Conduce una vita relativamente monotona Bill Baker, il protagonista de La ragazza di Stillwater. La macchina da presa scandisce da subito i momenti salienti di una quotidianità troppo noiosa in cui ogni gesto è privo di pathos. Lo spazio emotivo è stato infatti compresso per l’impossibilità di dare una svolta all’esistenza dopo un passato tormentato dalla morte e delle dipendenze. Ne consegue che i passi di Matt Damon siano cadenzati ma privi di armonia, segno che la vita per il nuovo personaggio dell’ex Jason Bourne ha perso di brio.

La ragazza di Stillwater: recensione

La ragazza di Stillwater è un film intimo e personale che dall’Oklahoma ci conduce a Marsiglia. Nella città francese Bill ha una figlia, Allison (Abigail Breslin), che è finita in carcere perché accusata di aver ucciso la sua compagna di origini arabe. Nonostante la ragazza continui a dichiararsi innocente, accusando dell’assassinio Akim (Idir Azougli), un musulmano di pelle bianca (il ragazzo non è mai stato individuato), la giustizia francese ha deciso di archiviare il caso, anche per il clamore mediatico che aveva trasformato l’imputata in un mostro da sbattere in prima pagina.
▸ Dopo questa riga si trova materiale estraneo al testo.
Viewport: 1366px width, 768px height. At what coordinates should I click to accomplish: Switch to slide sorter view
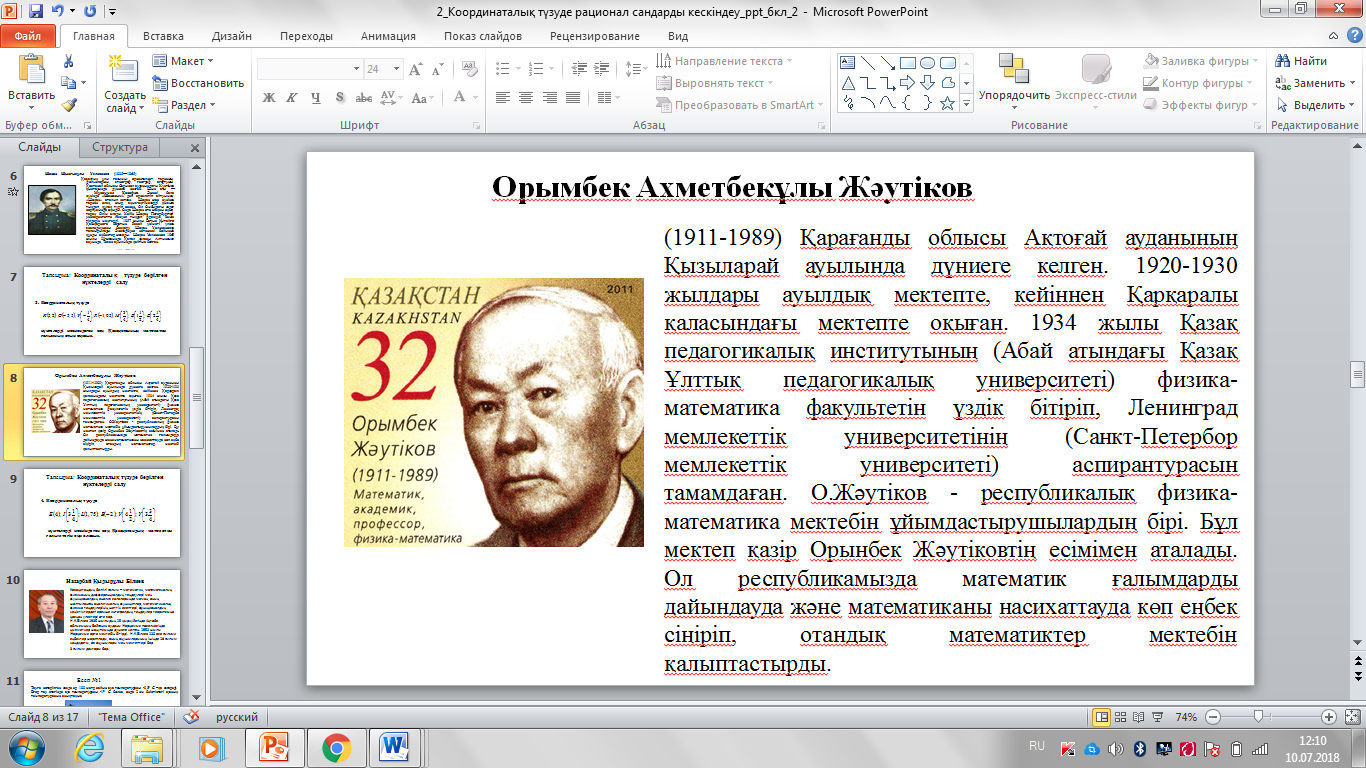tap(1121, 717)
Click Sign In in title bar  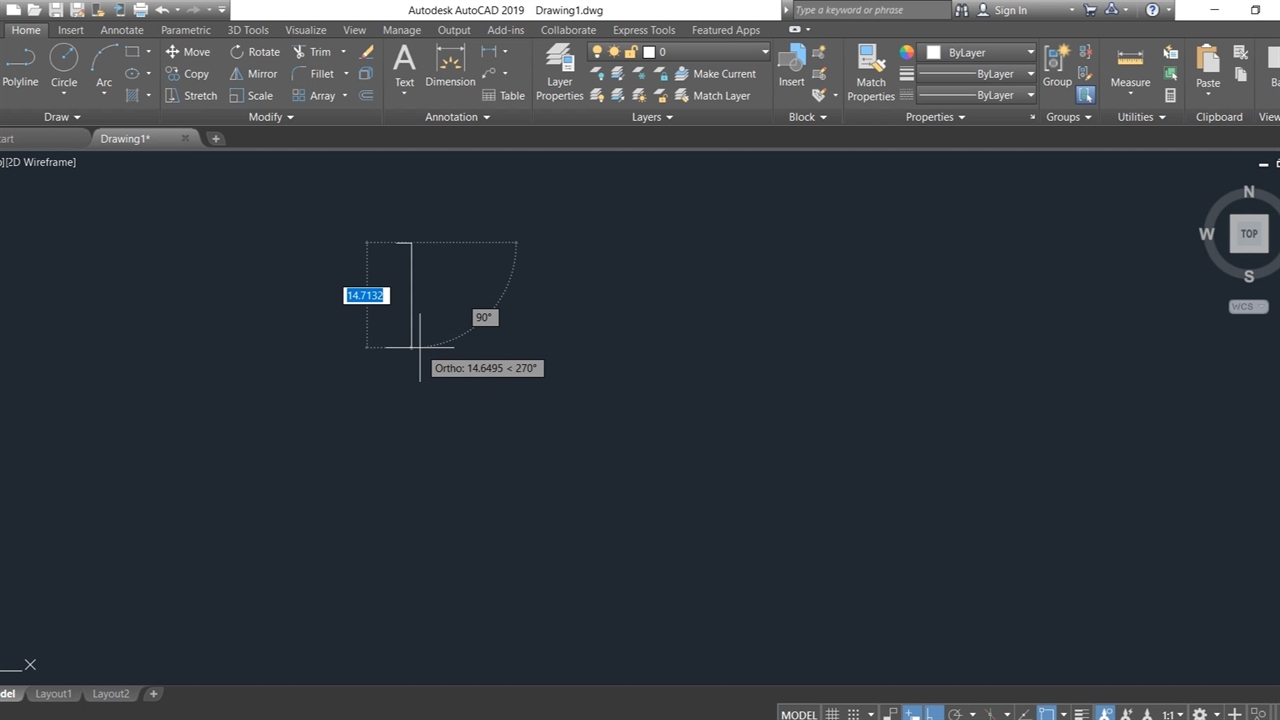(x=1010, y=10)
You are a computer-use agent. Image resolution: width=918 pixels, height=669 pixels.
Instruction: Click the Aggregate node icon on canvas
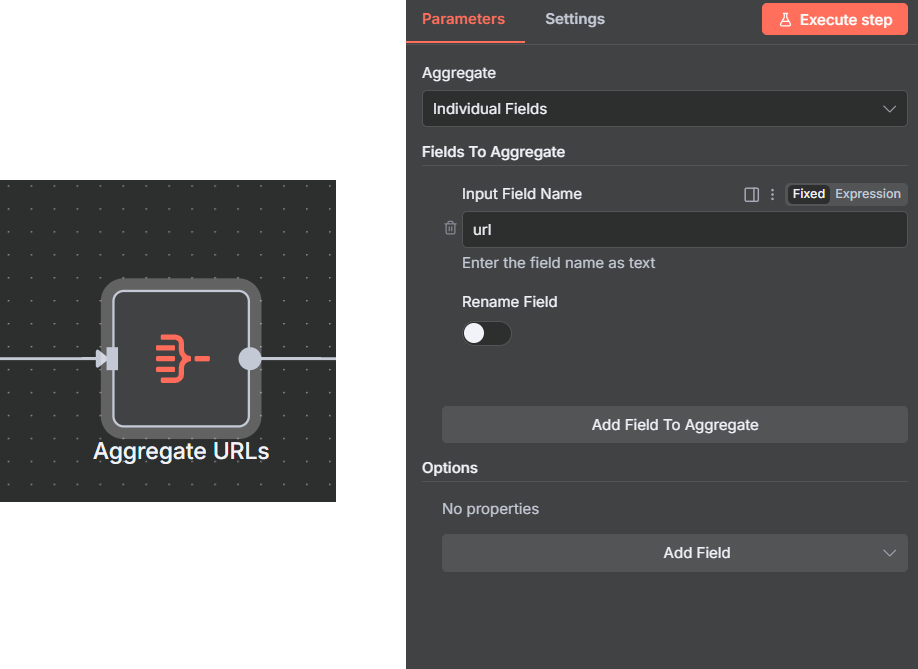point(181,358)
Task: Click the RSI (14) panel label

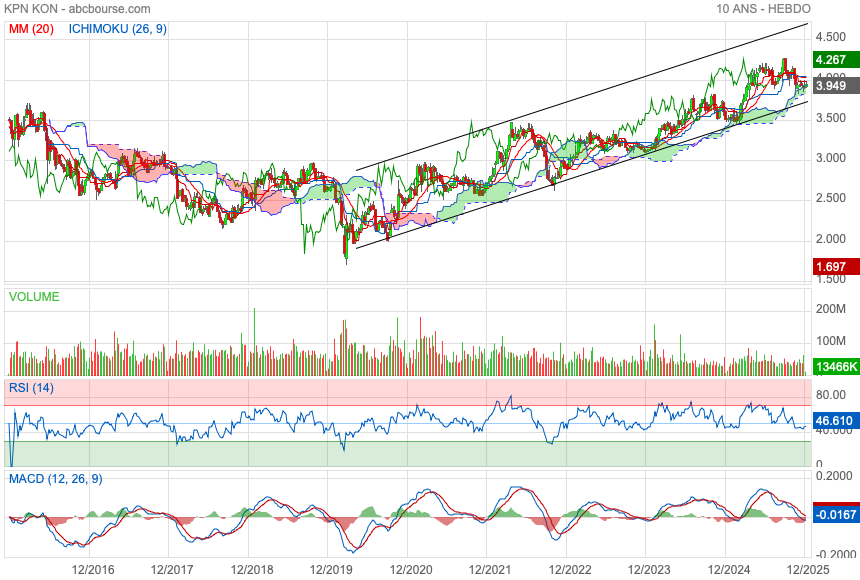Action: pyautogui.click(x=33, y=388)
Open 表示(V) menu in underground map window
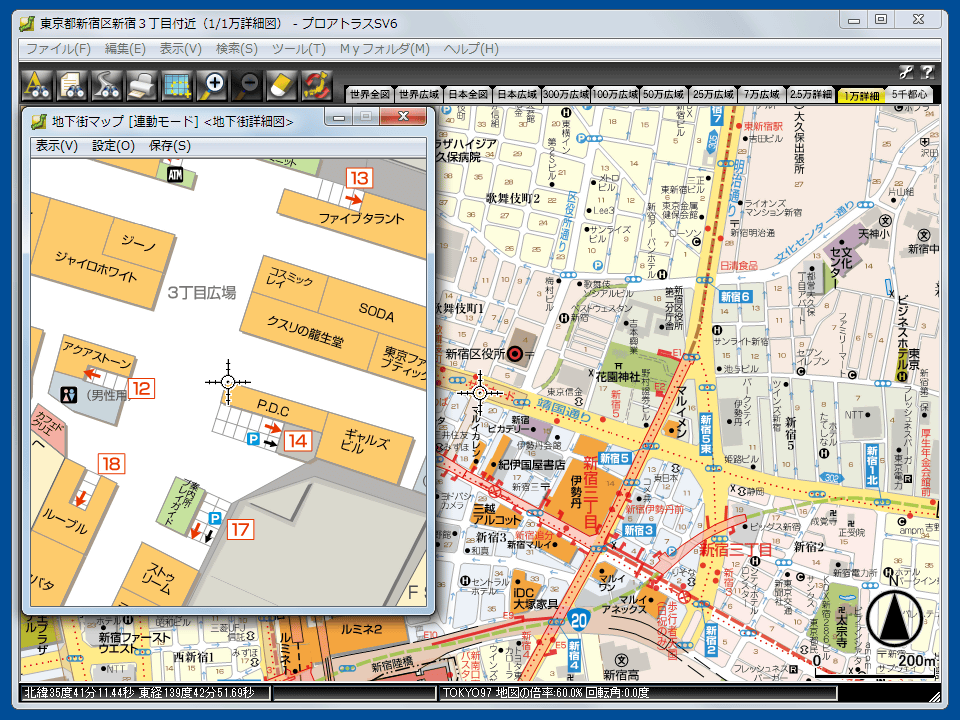 point(56,146)
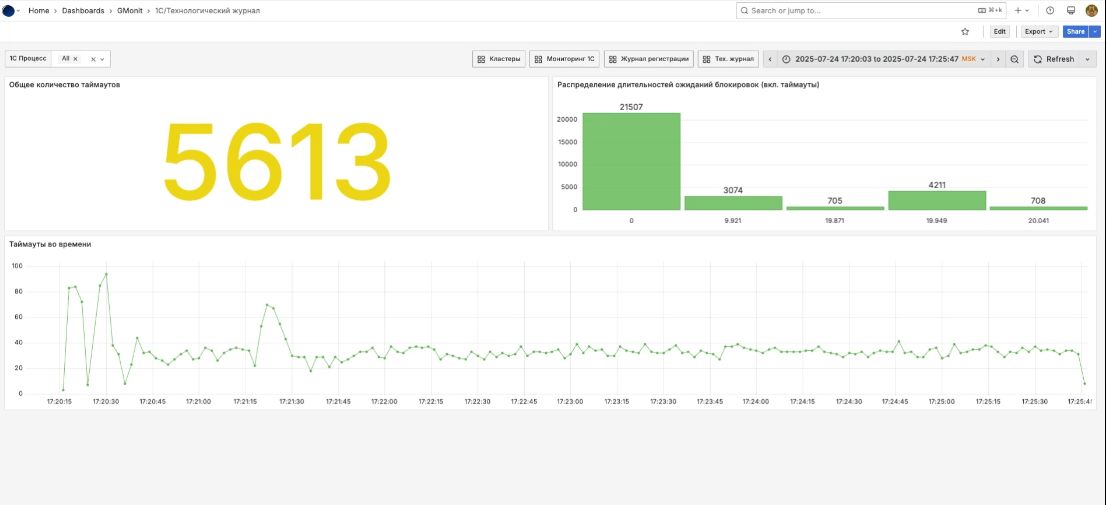
Task: Click the Edit button
Action: [x=999, y=31]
La ragazza di Stillwater recensione

Tom McCarthy, ispirandosi velatamente alla vicenda di Amanda Knox, si prende il tempo per sviluppare la storia con equilibrio ed eleganza. Il film parla nello specifico di seconde opportunità, di fede, di accettazione del destino, di amicizia, di mutuo scambio e di evoluzione personale.
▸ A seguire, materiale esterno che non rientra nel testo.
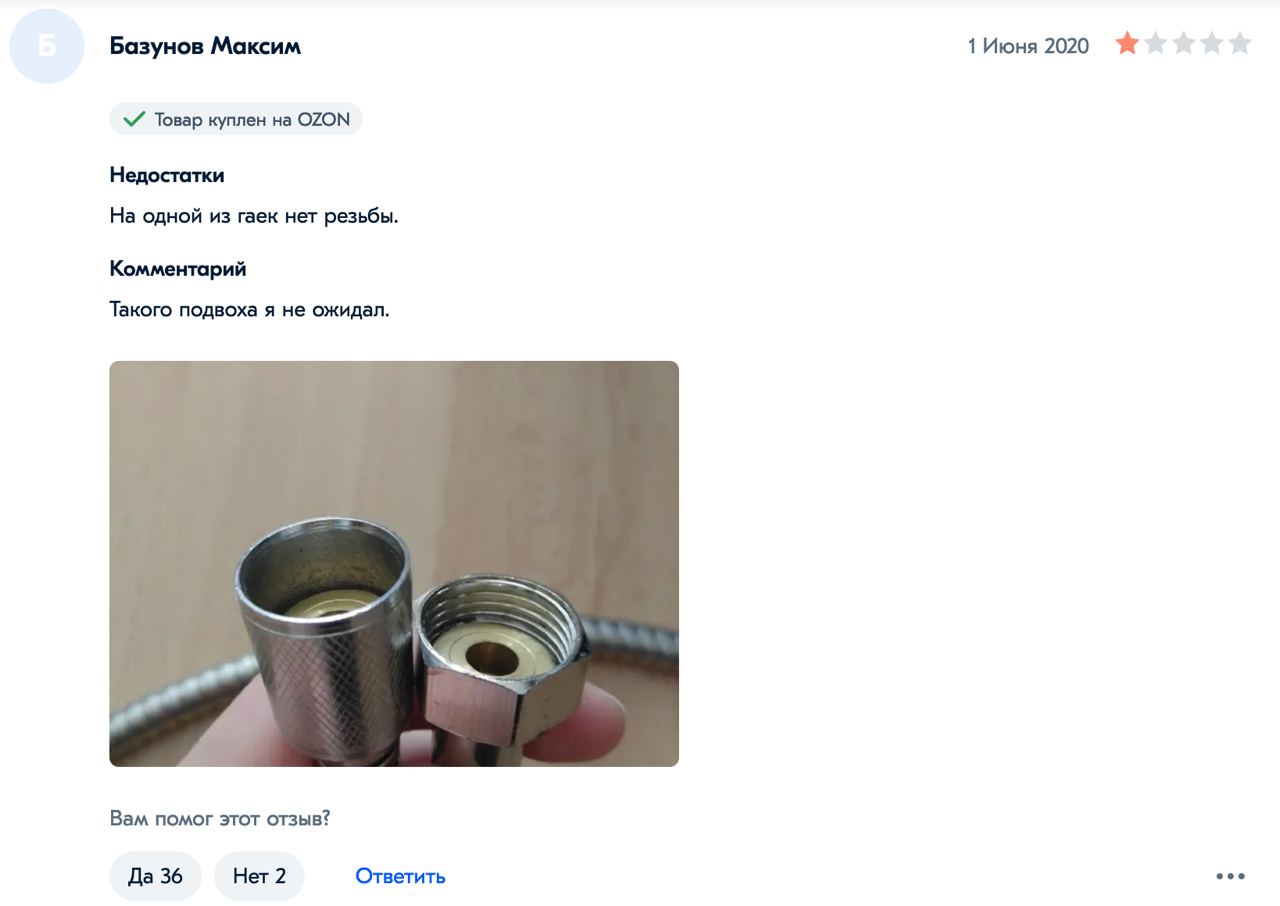Click the text На одной из гаек нет резьбы
This screenshot has width=1280, height=906.
coord(254,216)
Il regista de Il caso Spotlight guardando all’Io, che annichilisce il Sé, non si dimentica del Noi e concede al suo personaggio principale la possibilità di andare oltre l’ostacolo per ritrovare la sua vera essenza attraverso incontri fortuiti ma decisivi che gli cambieranno la visione della realtà.

La piccola Maya (Lilou Siavaud) e sua madre Virginie (Camille Cottin) daranno a Bill un aiuto prezioso e la possibilità di rendersi utile mentre prova a far uscire la figlia di galera in una Marsiglia piena di insidie, in cui la lotta di classe si è trasformata in uno scontro culturale efferato.

Nella città francese  – che esula i suoi immigrati, i quali vivono nei sobborghi di periferia, in quartieri dai palazzoni squadrati e anonimi,  – l’America non è più un modello da seguire ma una vecchia reminiscenza, un mito appiattito dal tempo e dalla Storia.

La ragazza di Stillwater è davvero un bel thriller dal taglio intimistico che riflette anche sulla figura paterna in una società liquida e sul percorso che bisogna compiere per ritrovare un pezzo di Sé, oltre la storia, oltre la famiglia, oltre le abitudini.